What this task involves: Across the listing below, how many lines have the word "computer" in them? Provide only the number.

Input material:
--------------------------------

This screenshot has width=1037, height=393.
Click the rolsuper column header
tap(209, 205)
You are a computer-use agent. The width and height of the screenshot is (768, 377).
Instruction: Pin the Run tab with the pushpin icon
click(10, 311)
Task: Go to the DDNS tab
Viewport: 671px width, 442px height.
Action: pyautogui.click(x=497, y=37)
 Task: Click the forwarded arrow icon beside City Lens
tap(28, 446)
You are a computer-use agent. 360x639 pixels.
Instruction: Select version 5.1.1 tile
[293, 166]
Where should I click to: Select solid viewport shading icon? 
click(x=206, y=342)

--------------------------------

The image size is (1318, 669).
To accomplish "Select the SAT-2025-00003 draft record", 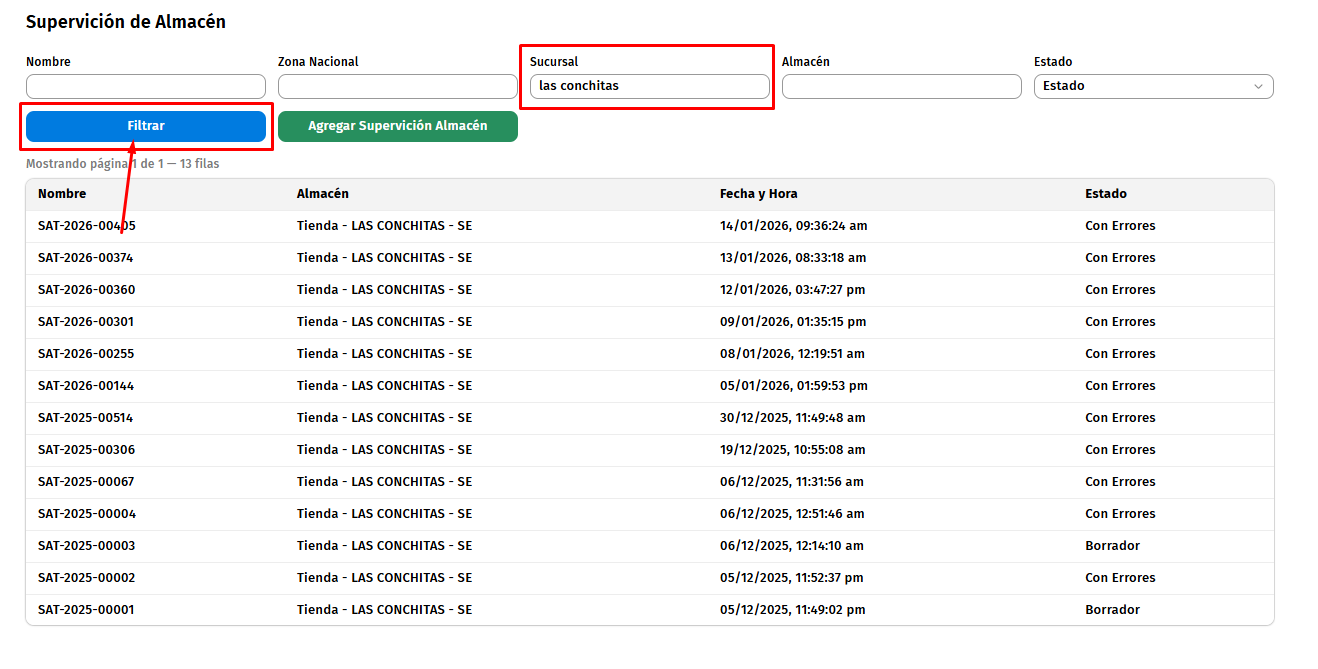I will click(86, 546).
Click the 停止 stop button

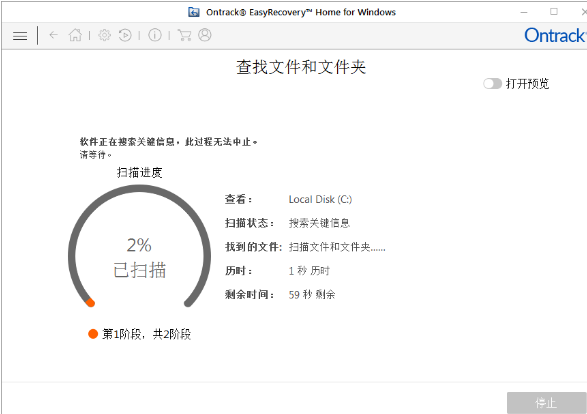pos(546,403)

--------------------------------

Solution to this task: 2